«J’ai commencé à programmer vers l’âge de 13 ans. A l’Université de Genève, j’ai choisi une filière qui me permette de vivre de cette passion, et j’ai donc entamé des études en technologies de l’information. Mon premier emploi était dans une start-up genevoise de développement d’applications qui a depuis, hélas, disparu. Quelques années plus tôt, j’avais commencé à coder en dilettante un jeu vidéo appelé Moonga, commercialisable sur smartphone. Je décide alors à cette époque de prendre une année sabbatique pour concrétiser ce jeu. J’avais alors 25 ans et j’ai fondé ma propre entreprise consacrée au développement de jeux vidéo, baptisée EverdreamSoft. J’ai réussi à constituer une petite communauté de joueurs, dont les achats d’items dans le jeu me permettaient de gagner un peu d’argent, mais pas suffisamment pour en vivre. L’entreprise stagne et les moyens manquent.
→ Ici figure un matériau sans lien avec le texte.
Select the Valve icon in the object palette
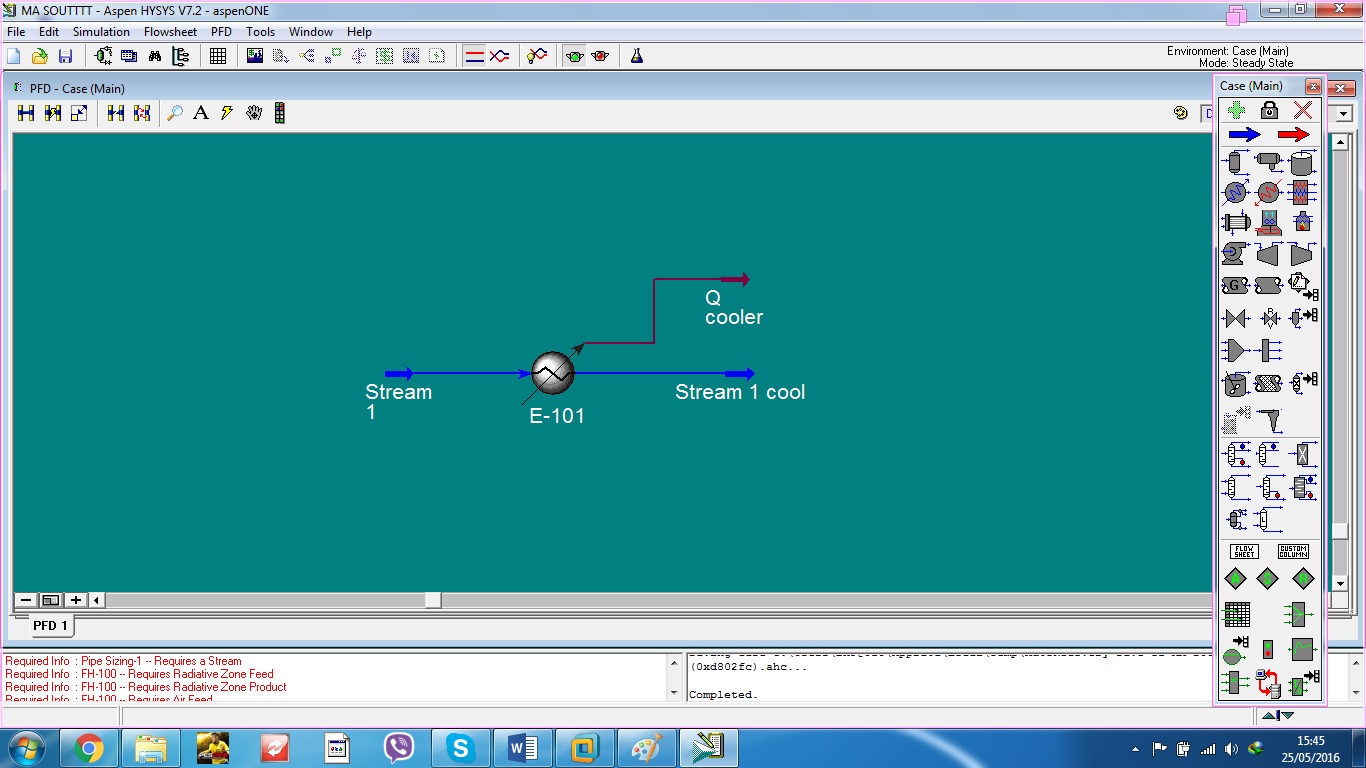Image resolution: width=1366 pixels, height=768 pixels. coord(1234,317)
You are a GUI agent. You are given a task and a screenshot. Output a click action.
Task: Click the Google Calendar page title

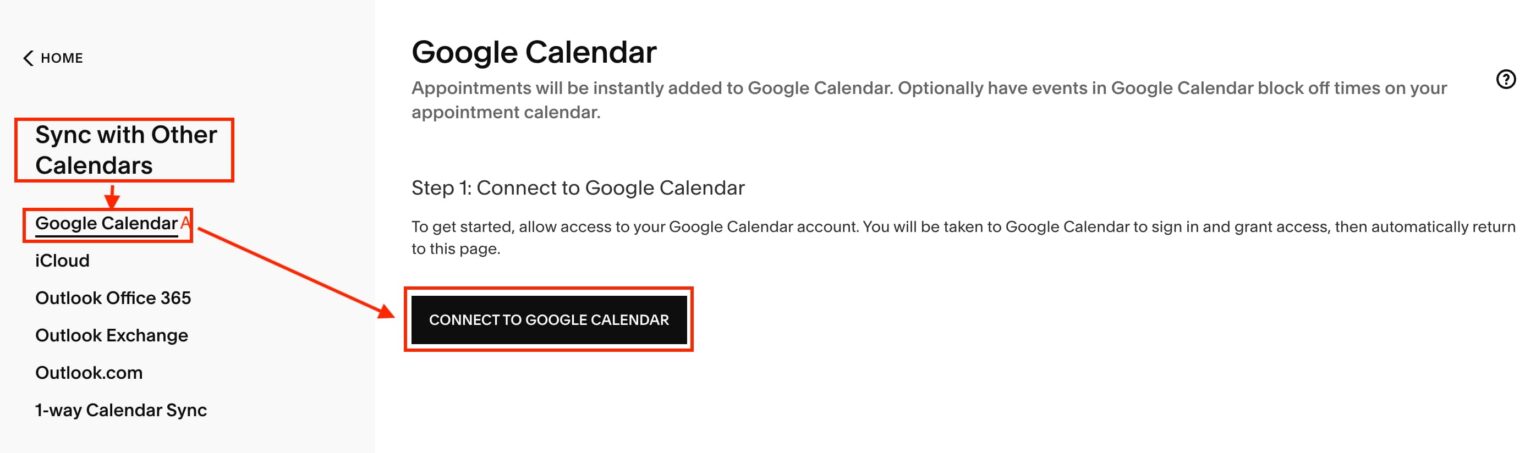pos(534,52)
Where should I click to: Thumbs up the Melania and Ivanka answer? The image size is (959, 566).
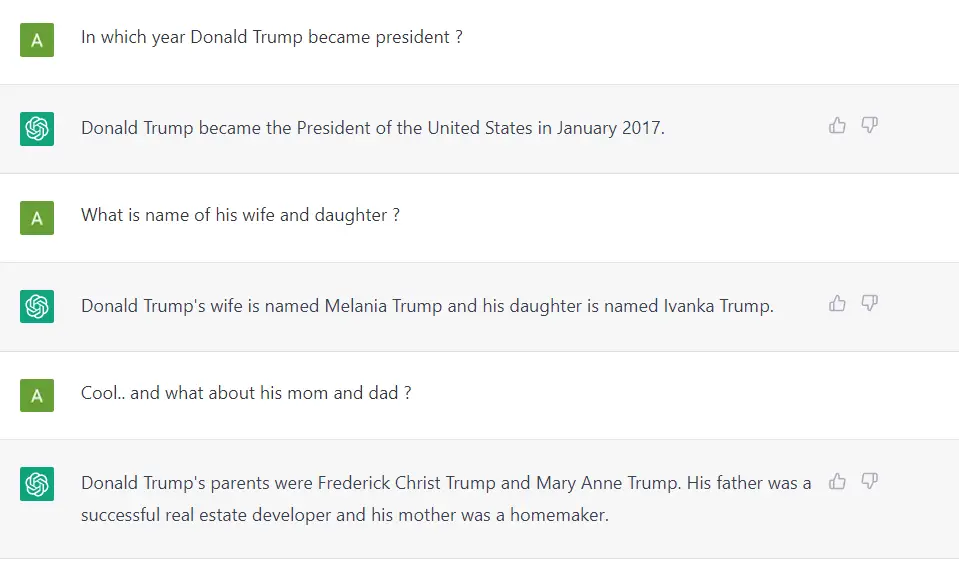[x=837, y=303]
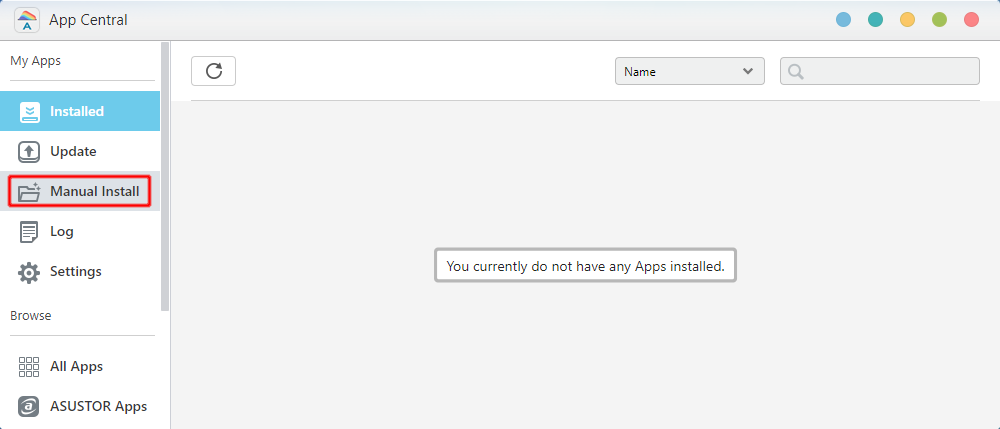This screenshot has width=1000, height=429.
Task: Click the magnifier icon in search box
Action: [x=795, y=71]
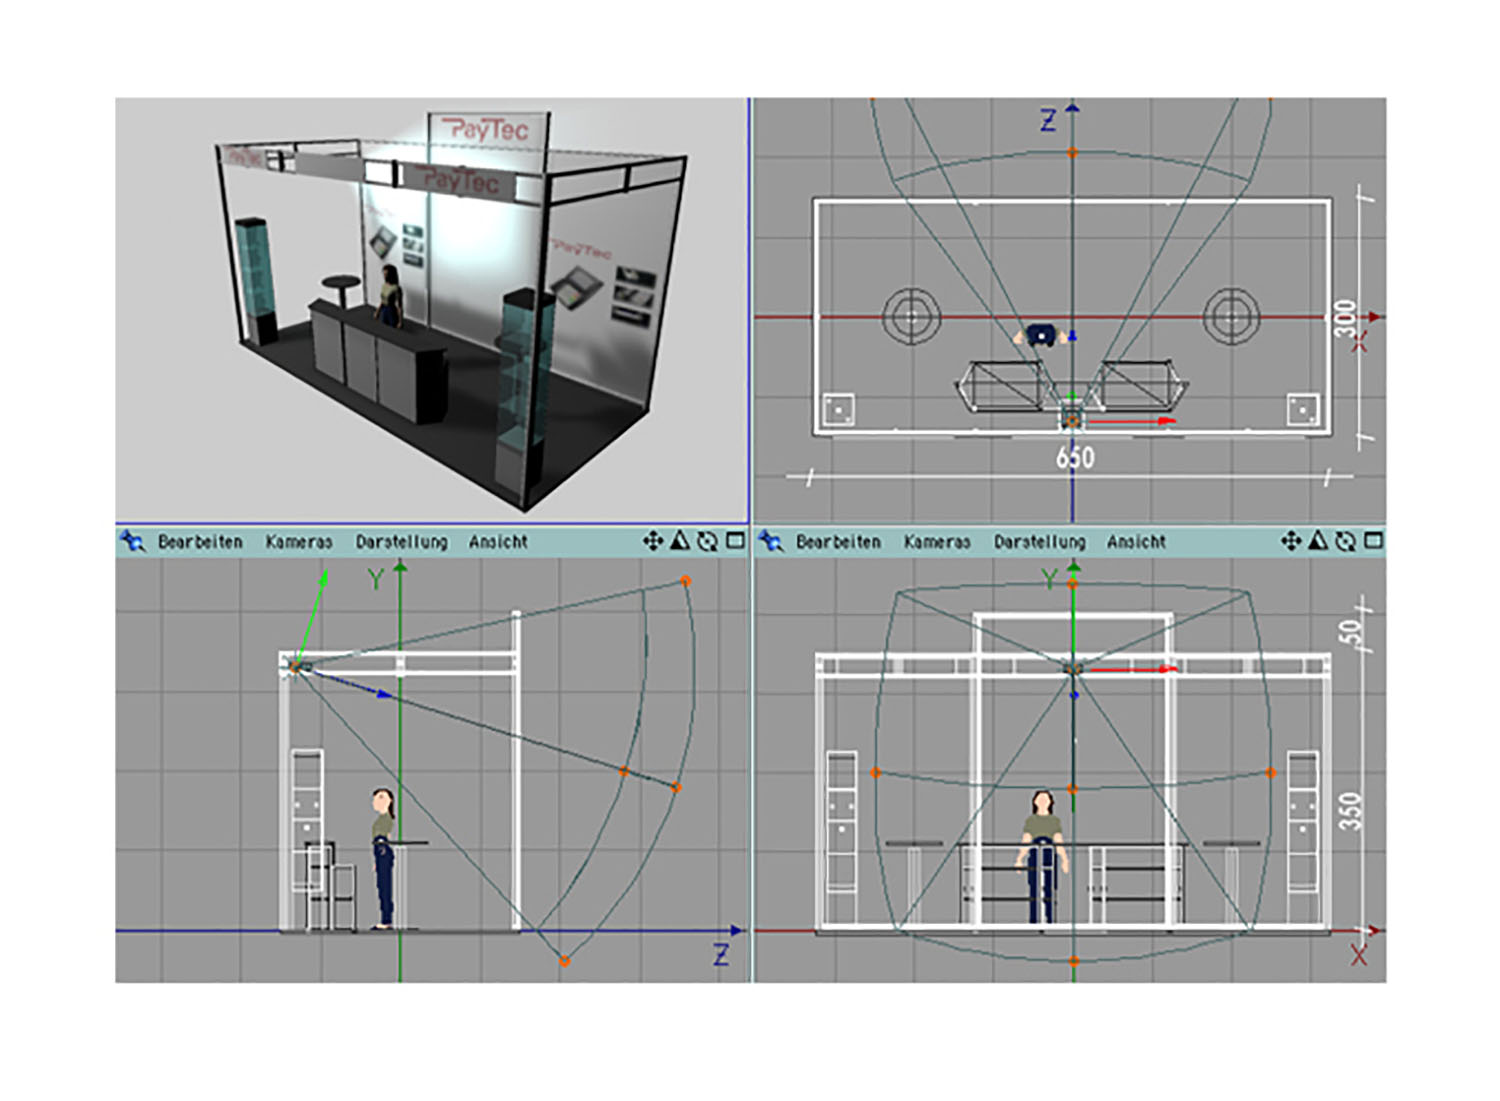Click the side view panel's leftmost header icon
Screen dimensions: 1500x1101
pyautogui.click(x=132, y=541)
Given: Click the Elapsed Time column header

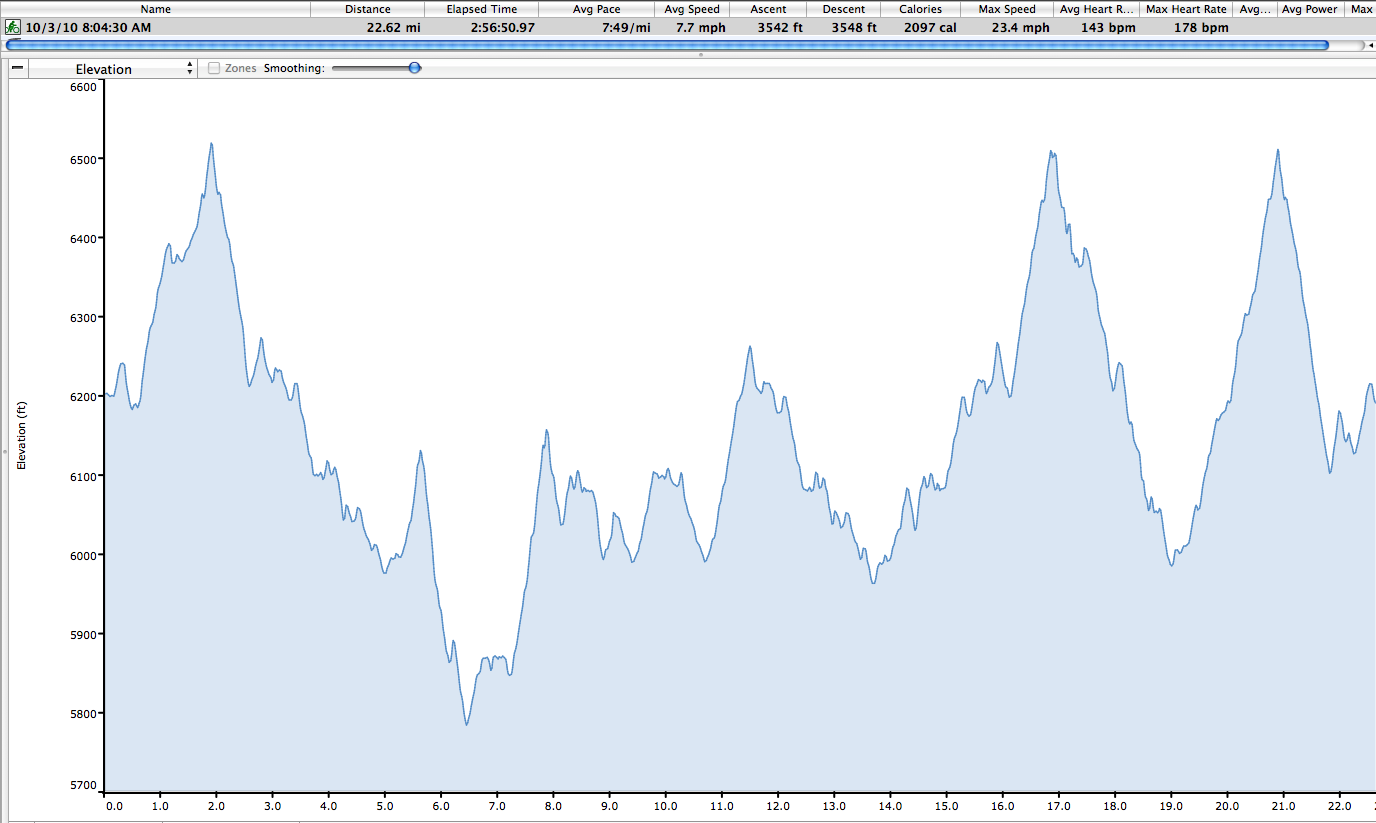Looking at the screenshot, I should click(x=482, y=9).

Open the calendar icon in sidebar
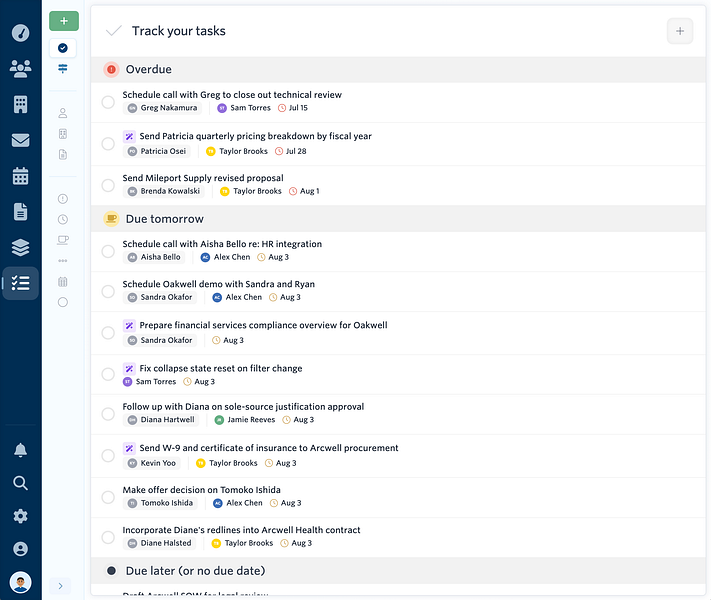pyautogui.click(x=20, y=176)
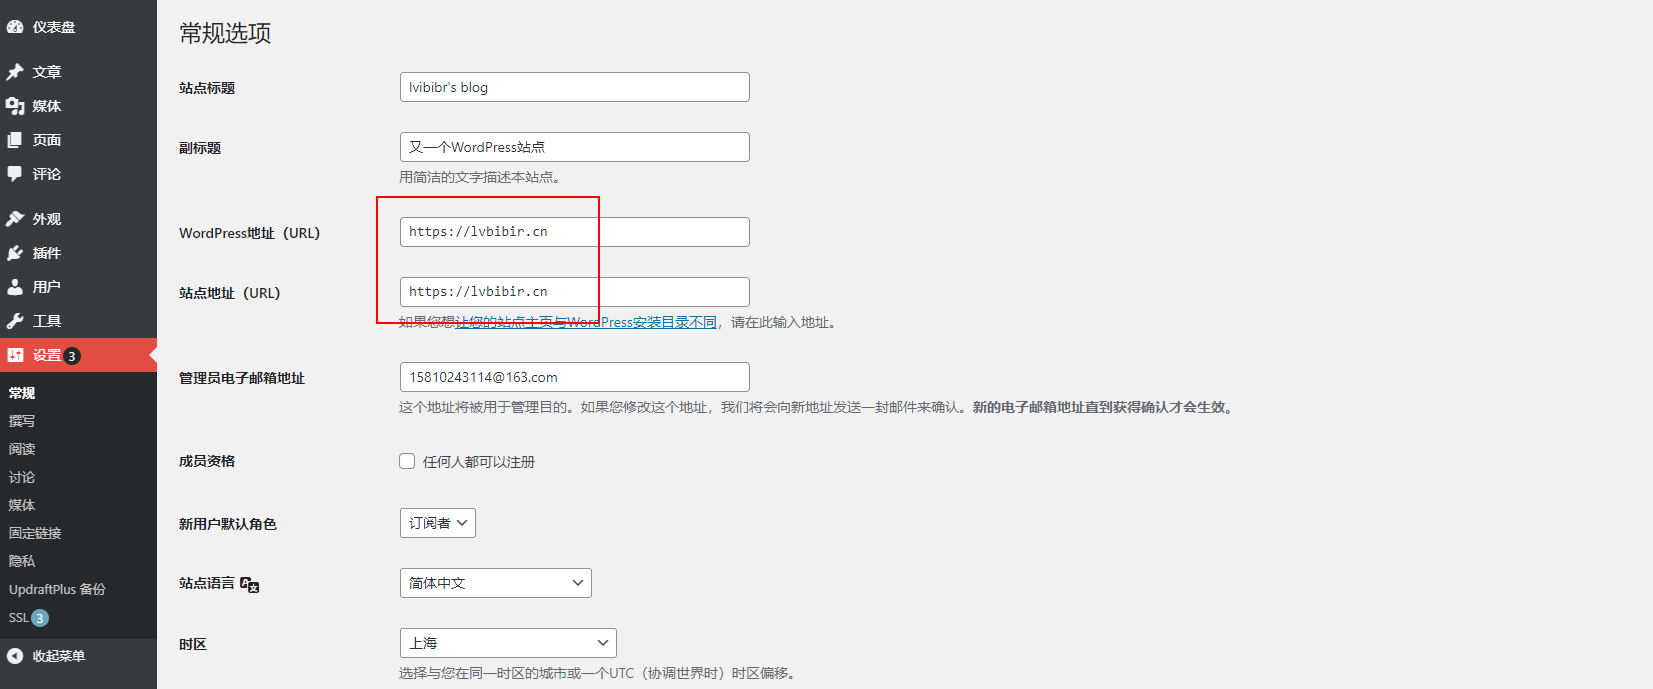Go to the 撰写 settings submenu

22,421
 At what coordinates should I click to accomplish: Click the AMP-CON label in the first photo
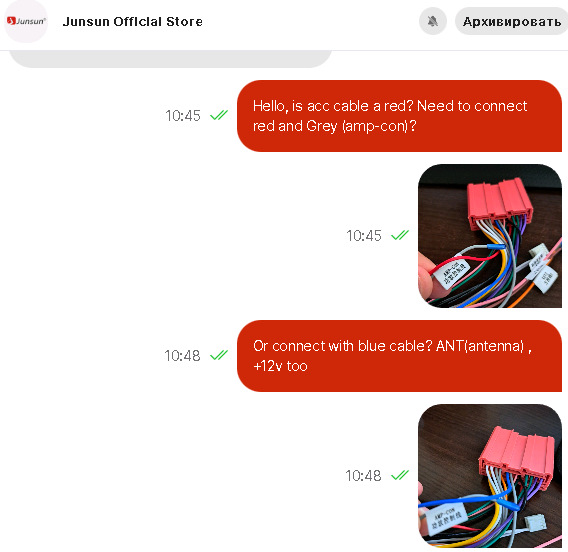452,273
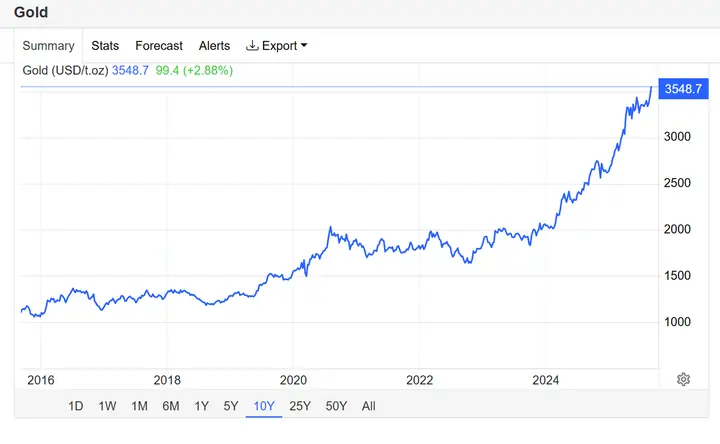Choose the 6M chart period
The image size is (720, 444).
click(171, 406)
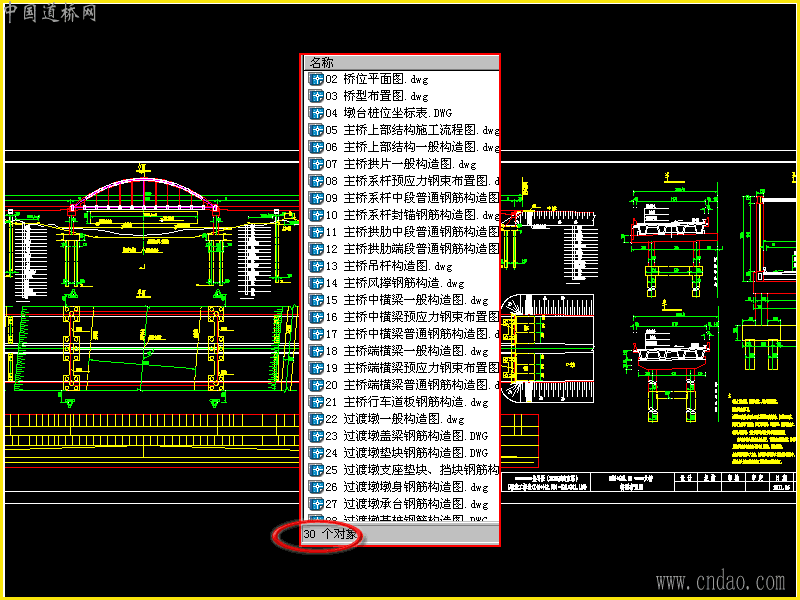Screen dimensions: 800x600
Task: Choose 18 主桥端横梁一般构造图.dwg
Action: (407, 351)
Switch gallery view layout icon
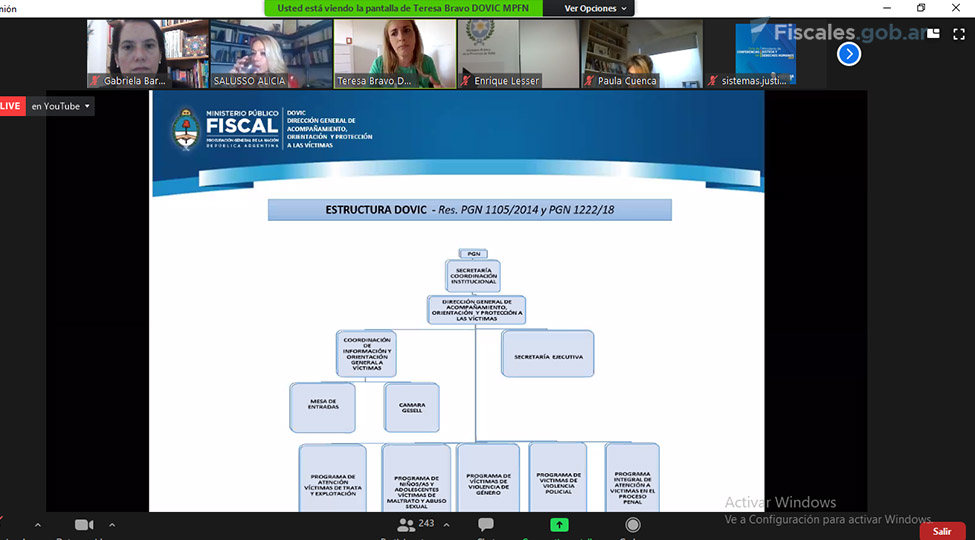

Je décide de partir au Japon en quête d’investisseurs. Avec Google Traduction pour seul interprète, je parviens à susciter l’intérêt d’une grande école de design de Tokyo pour développer le jeu en version japonaise. Fasciné par l’exotisme de l’univers Western Fantasy, le public nippon afflue et constitue rapidement 80% de mes revenus. Mais la concurrence est féroce. Pour rester compétitif, je négocie un contrat avec une grande firme japonaise, qui finit par tout annuler à la dernière minute. EverdreamSoft se retrouve ruinée. Contraint de me séparer de mes équipes, j’évite la faillite de justesse.
Quelques mois plus tard, je découvre la blockchain et j’entreprends d’intégrer cette technologie à Moonga – qui devient alors Spells of Genesis en 2015. Une fois opérationnel, le jeu permet d’échanger et de collectionner des cartes uniques et authentifiables. Nous avions conçu des biens numériques complètement nouveaux à l’époque, les premiers NFT! Depuis, nous créons une nouvelle carte chaque semaine, et ce encore aujourd’hui.
Dans les années suivantes, le marché de ces titres de propriété croît à un rythme effréné avant de s’essouffler en 2018. Mon affaire perd à nouveau des plumes, mais nous arrivons à reprendre deux ans plus tard lorsque des antiquaires NFT s’intéressent à plusieurs de mes créations. Ma vente la plus saillante: la Satoshi Card – l’une des cartes à collectionner dans Moonga – pour près de 500 000 dollars! En tout, EverdreamSoft engendre près de 2 millions de francs en vendant d’anciennes cartes devenues collectors. Aujourd’hui, EverdreamSoft emploie 12 personnes, dont des développeurs, des scénaristes et des spécialistes marketing.
Parallèlement, je me tourne vers le développement d’un nouveau protocole blockchain qui vise à améliorer les processus d’authentification: le proof of democracy. Pour l’élaborer, j’ai cofondé Wakweli avec deux associés en 2021 à Genève. Nous avons déjà levé près de 2 millions de dollars à ce jour et employons huit personnes au sein d’EverdreamSoft. Le projet sera bientôt entériné par la création d’une fondation dédiée. A presque 40 ans, j’ai aussi bien tutoyé les sommets que touché le fond, avant de rebondir encore plus haut. Tous ces aléas ont bien failli me pousser à renoncer et à me tourner vers un poste salarié qui serait sans doute bien mieux rémunéré, mais je préfère consacrer mon énergie à des projets dont je suis convaincu du sens et de l’utilité.»